Small Deals Dominate The Landscape in Q3
By Rachel Wimberly -- Tradeshow Week, 10/19/2009
For the past year or so, the tradeshow industry’s mergers and acquisitions market, like most other aspects of the economy, has taken a beating. Deals have slowed to a trickle, and deal values have gone from the billions to the mere millions.
According to the Jordan, Edmiston Group, Inc.’s Third Quarter M&A Overview, there were 29 deals tracked since the beginning of the year, with a value of $140 million, compared with 40 deals tracked in the same period last year, with a value of $712 million.

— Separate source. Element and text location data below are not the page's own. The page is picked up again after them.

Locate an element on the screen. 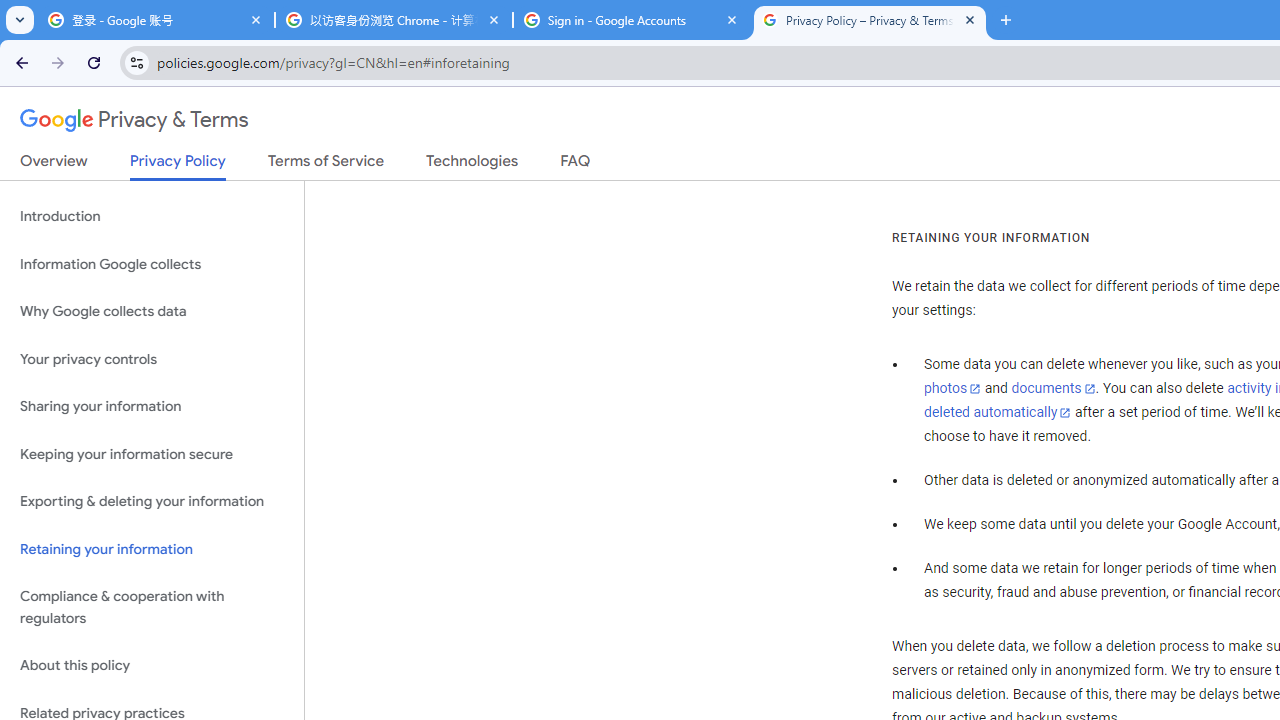 The image size is (1280, 720). 'Terms of Service' is located at coordinates (326, 164).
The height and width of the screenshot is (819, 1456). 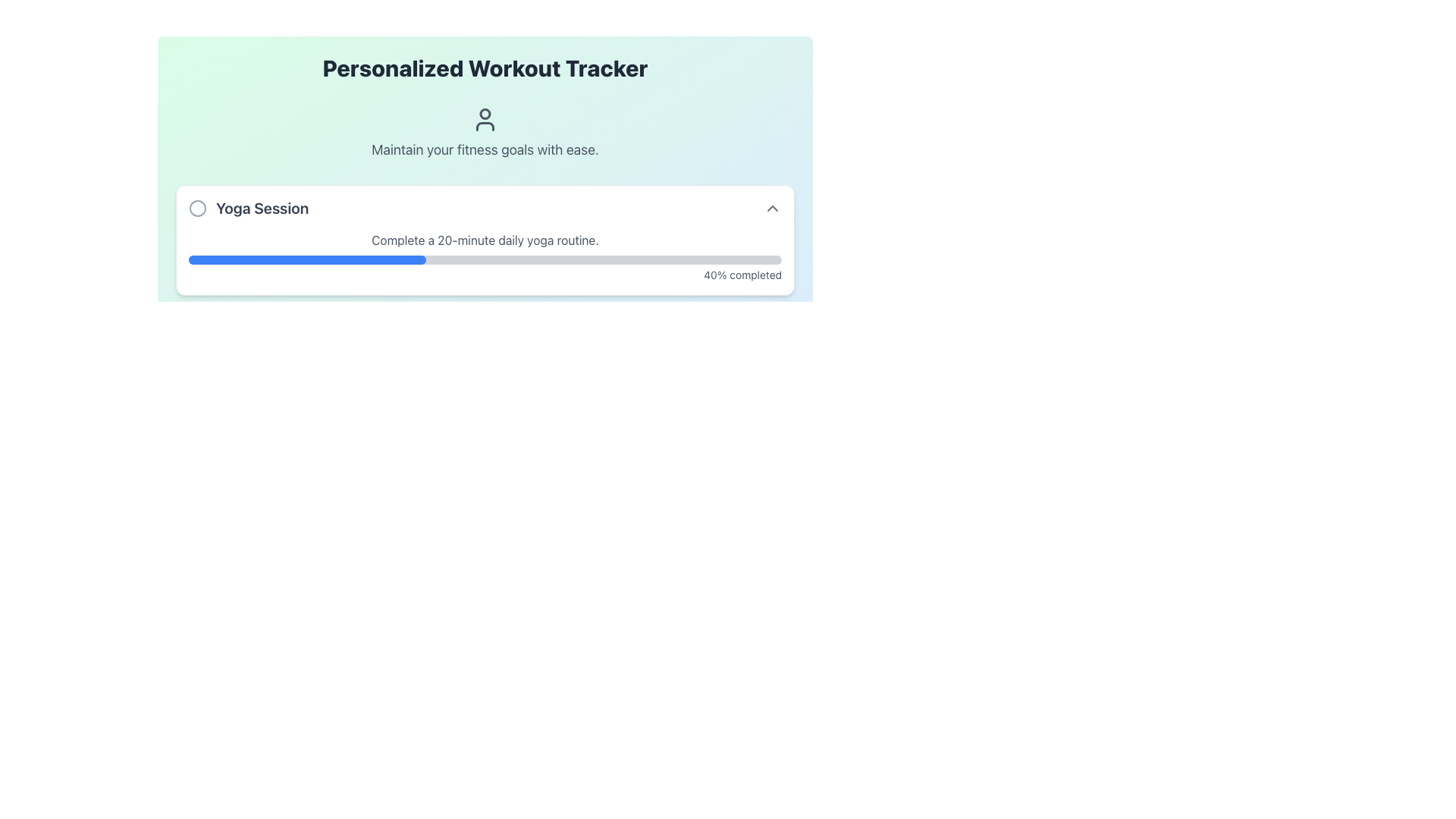 I want to click on the motivational text related to fitness management located directly underneath the user icon in the upper-middle section of the interface, so click(x=484, y=149).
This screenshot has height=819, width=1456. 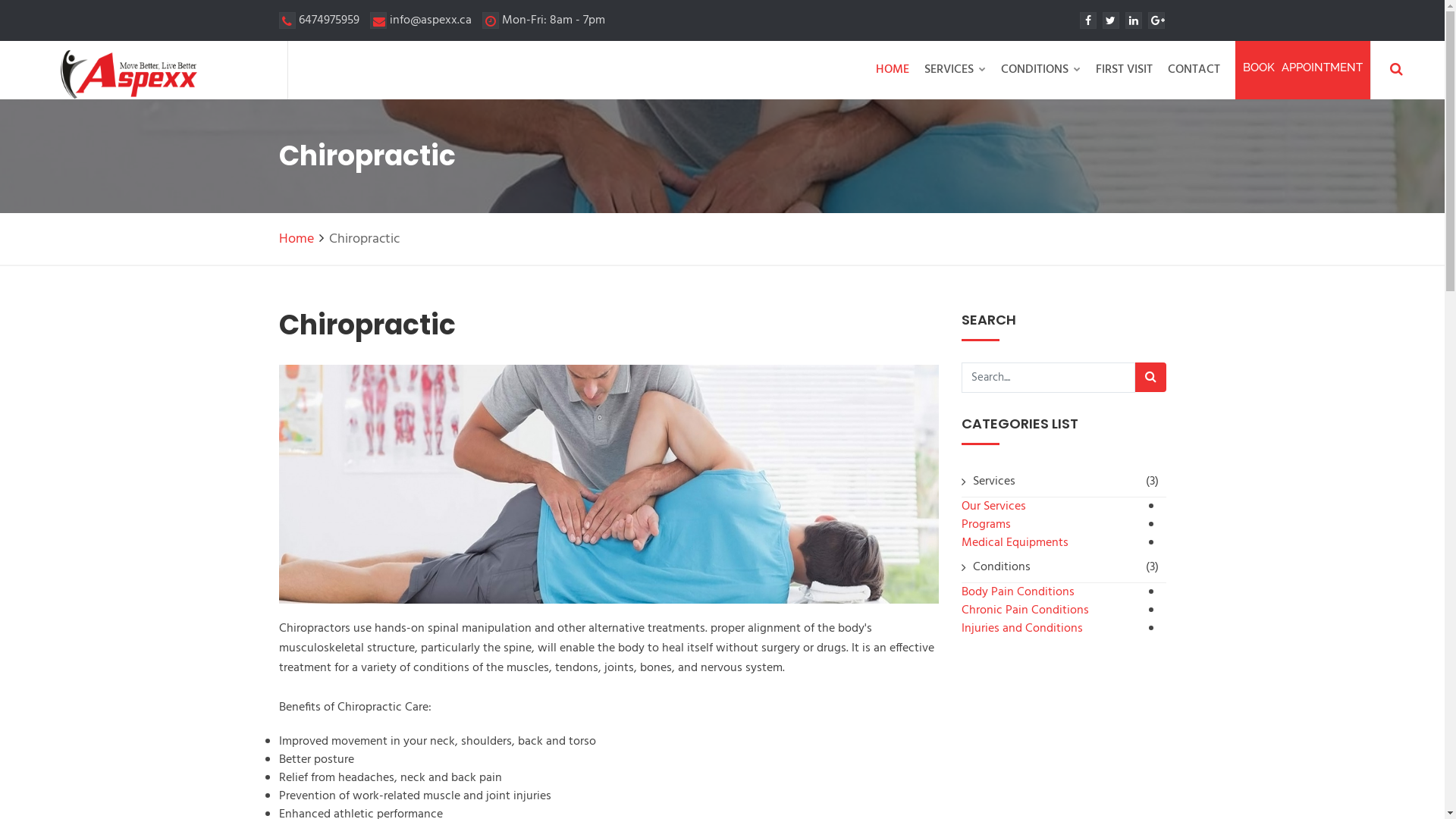 I want to click on 'Injuries and Conditions', so click(x=1022, y=629).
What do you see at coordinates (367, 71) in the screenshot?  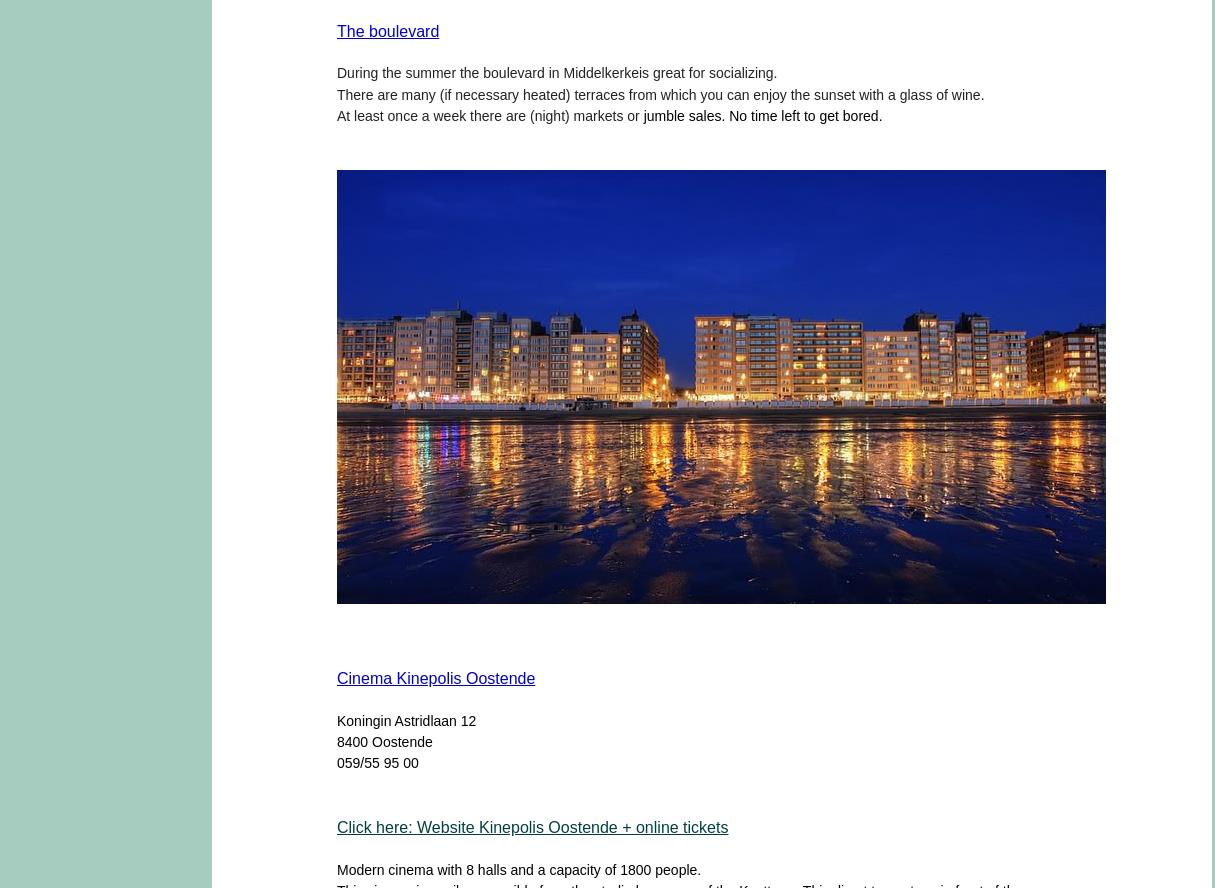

Richard Mead, JEGI’s managing director, said in the overall business-to-business M&A market there were several substantial deals in the third quarter, including Adobe’s $1.8 billion acquisition of Omniture and eBay’s $1.9 billion sale of Skype.
On the other hand, he added, “The tradeshow sector has not yet seen its own share of larger transactions. M&A in the tradeshow sector has been driven by the acquisition of one-off events that fit squarely into existing portfolios, such as Clarion Events’ acquisition of the Counter Terror Expo and United Business Media’s acquisition of the China Intl. Optoelectronic Expo.”
Mead also said the busiest deal maker in the third quarter was dmg world media, which steadily has sold off its non-core assets in the past year.
Dmg made four deals in the third quarter:
- San Francisco Intl. Gift Fair and The Seattle Gift Show to Urban Expositions
- the majority of its Redhill, U.K.-based trade publishing and event business to Quartz Business Media
- Ideal Home Show to Media10
- Portland Gift & Accessories Show to Western Exhibitors
Mike Iannelli, managing director of Lincoln Intl., said, even with the deals that did take place in the third quarter, the M&A market isn’t in turn-around mode just yet.
“The M&A market overall is bottoming out as buyers and sellers further adjust to the weaker economy and lower valuations, while the financial systems shows further signs of stabilization,” he added. “A lot of the activity that is happening is more of the distressed variety where lenders are putting pressure on owners to sell depressed assets to recover loan value.”
It might not sound like it, but, Iannelli said, “this is actually a positive, because in the first half of the year, there was a view that buyers did not exist for these assets, even at very low valuations due to the significant uncertainty in the markets and the economy.”
Nick Curci, president of Corporate Solutions, said most of the recent deals have been a result of restructuring or liquidation, not because of the “tremendous financial performance of these properties.”
He added two types of deals are occurring right now: ones that involve events that are growing, which he said are near impossible to find, or fire-sale deals to acquire events and magazines for relatively low prices compared with what they might have been worth even just a year ago.
“The M&A market has not turned around at all,” Curci said.
Even though the market’s been at a standstill for a while, Mead said, “The credit markets are starting to loosen, and debt financing is certainly available for transactions of quality businesses – those with growth and profitability.”
He added JEGI is in discussions with prospective sellers that could indicate a busy 2010 for M&A.
However, Iannelli said the overall economy has to improve before any significant transactions are made.
“Tradeshows and events tend to lag into and out of economic cycles, as does marketing spending generally, due in part to the lead times associated with budgeting for and staging events,” he added.
Curci said some things need to occur before the market truly starts to recover: Banks have to begin lending again, media companies have to start showing positive quarterly gains in sales and profits, unemployment has to recover to a rate less than 10 percent, consumers have to start buying again and business travel has to pick back up.
Mead said the economy has begun to stabilize and start growing again. “The big question is: What will the pace of recovery be?” he added. “Our sense is that, with unemployment still high and consumers reluctant to ramp up their spending, the return to a robust economy will be a gradual, protracted process.”